Olson also challenged the notion that PASPA had granted the leagues the right to claim standing in cases such as this, saying standing can’t be created by statute without turning the leagues into “a private attorney general.” Fuentes pointed out that the DOJ was also a party to the suit, but Olson countered that the DOJ had only joined the suit well after the leagues had filed their complaint.

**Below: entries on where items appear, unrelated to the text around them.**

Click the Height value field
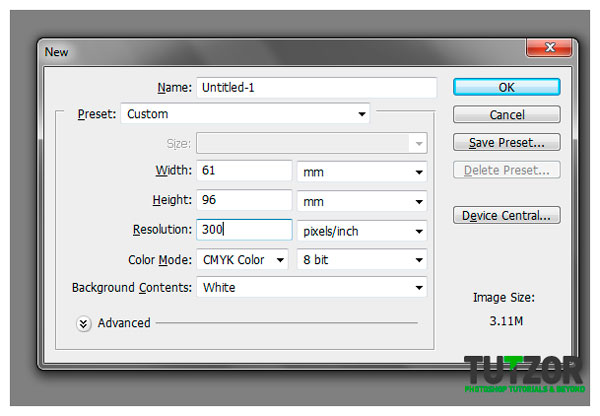The width and height of the screenshot is (600, 416). 244,201

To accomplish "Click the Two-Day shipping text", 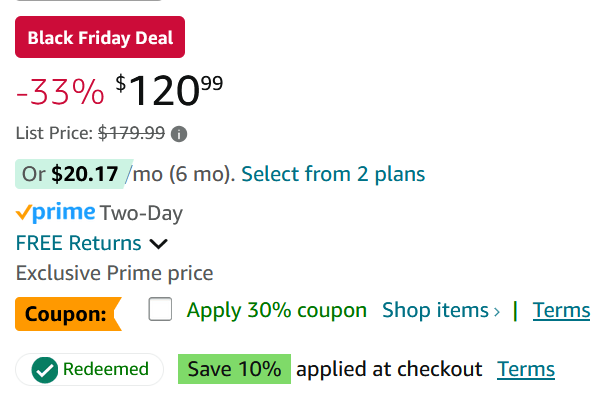I will click(x=141, y=213).
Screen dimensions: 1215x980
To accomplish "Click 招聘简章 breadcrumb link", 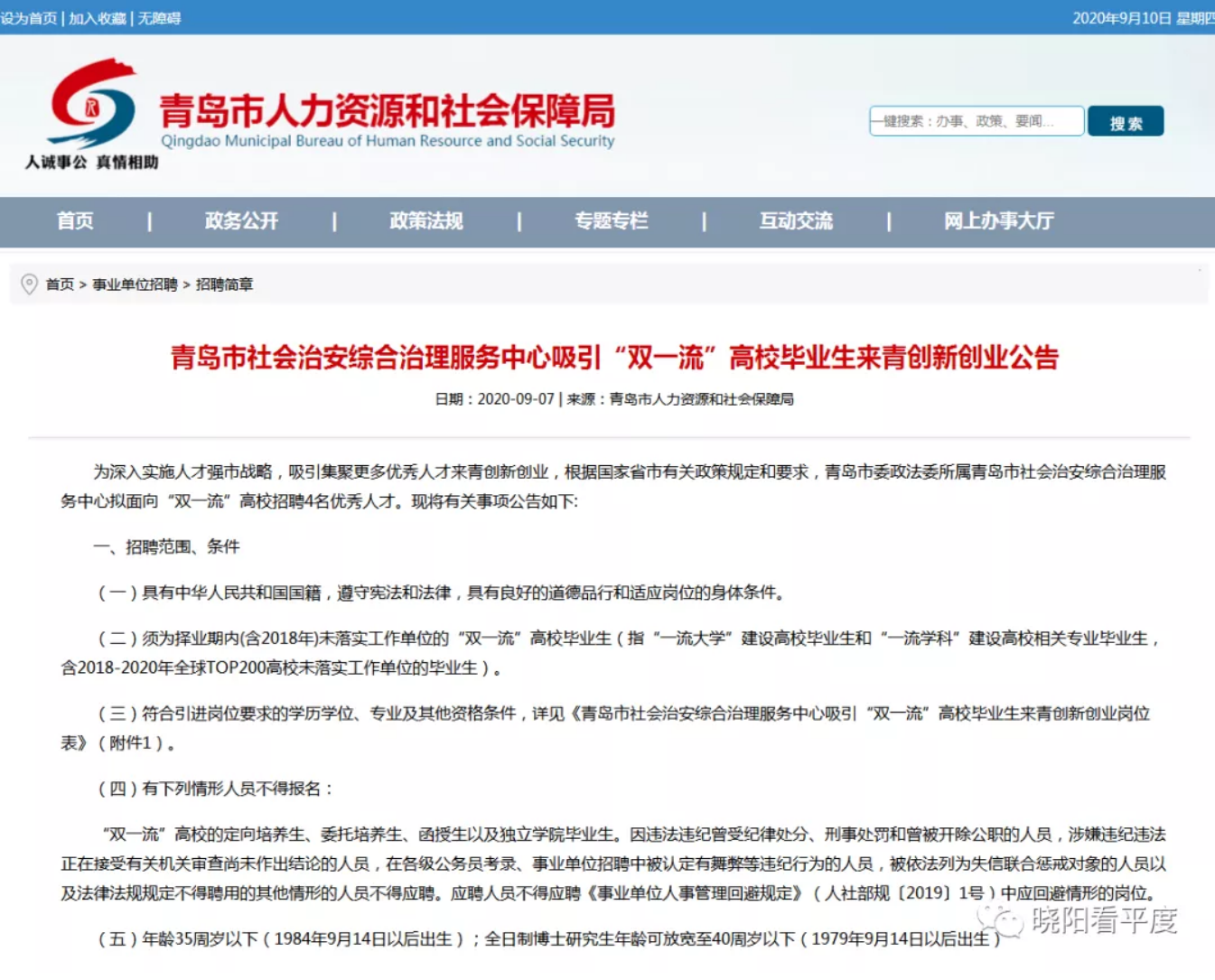I will (x=224, y=285).
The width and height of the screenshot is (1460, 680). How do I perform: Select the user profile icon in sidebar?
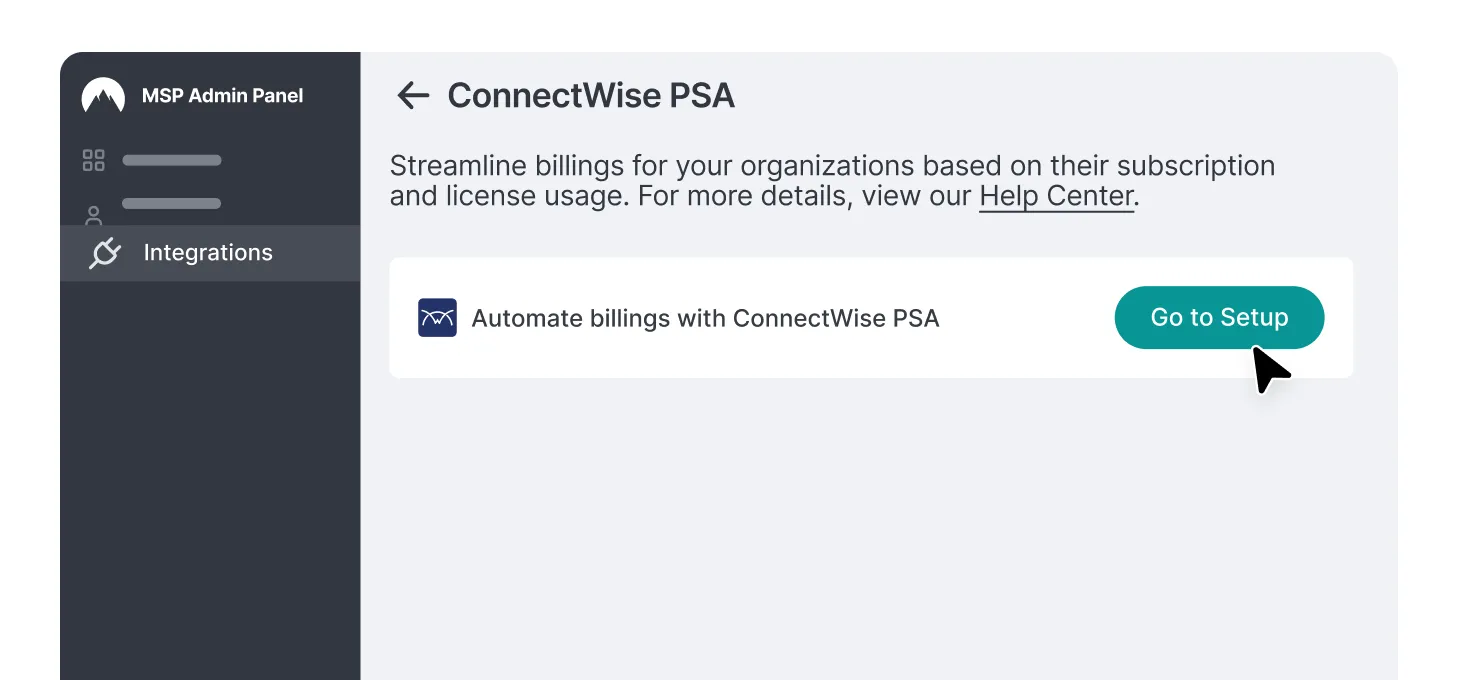pos(93,215)
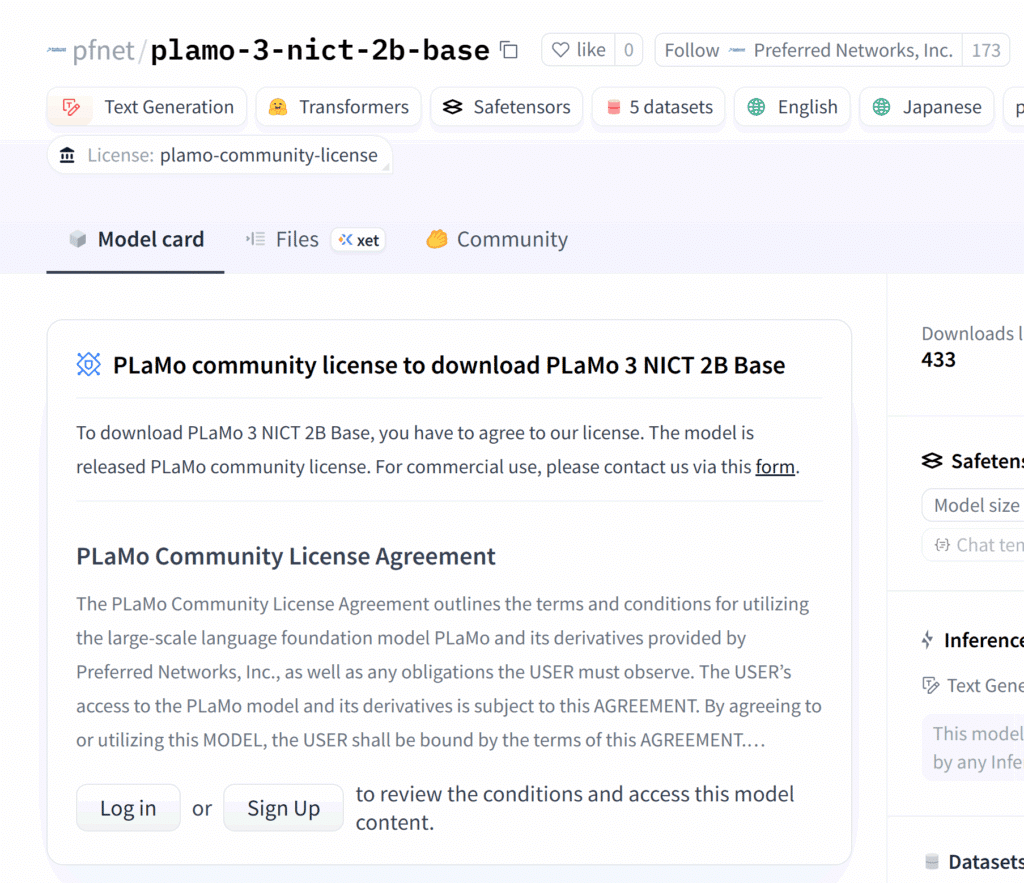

Switching to the issue of whether PASPA violates the Constitution’s edicts against commandeering, the judges reminded Olson that PASPA didn’t require states to do anything but maintain the status quo. Olson said the effect was the same, to take control out of the hands of state legislatures. (Michael Griffinger, the attorney representing the state’s top Democratic legislators, compared this to the stone tablets Moses brought down from the mountaintop: some of the 10 rules are do’s and some are don’ts, but they all amount to commandeering.)
SEPARATE BUT INEQUAL
When things got down to the equal sovereignty argument, Judge Vanaskie made the interesting suggestion that it might make more sense to strike the exemptions PASPA granted to Nevada, Delaware, Montana and Oregon than to open up new states to sports betting. (That sound you heard was Nevada sportsbook operators swallowing hard.)
Olson brought up this week’s Supreme Court decision striking down the part of the federal Voting Rights Act that compelled states to submit potential voting law changes to the DOJ for approval. In Justice Ginsburg’s dissenting opinion in Shelby County v. Holder, she specifically mentioned PASPA as an example of a federal statute that applied the law differently to individual states, wondering whether “such provisions remain safe given the Court’s expansion of equal sovereignty’s sway.”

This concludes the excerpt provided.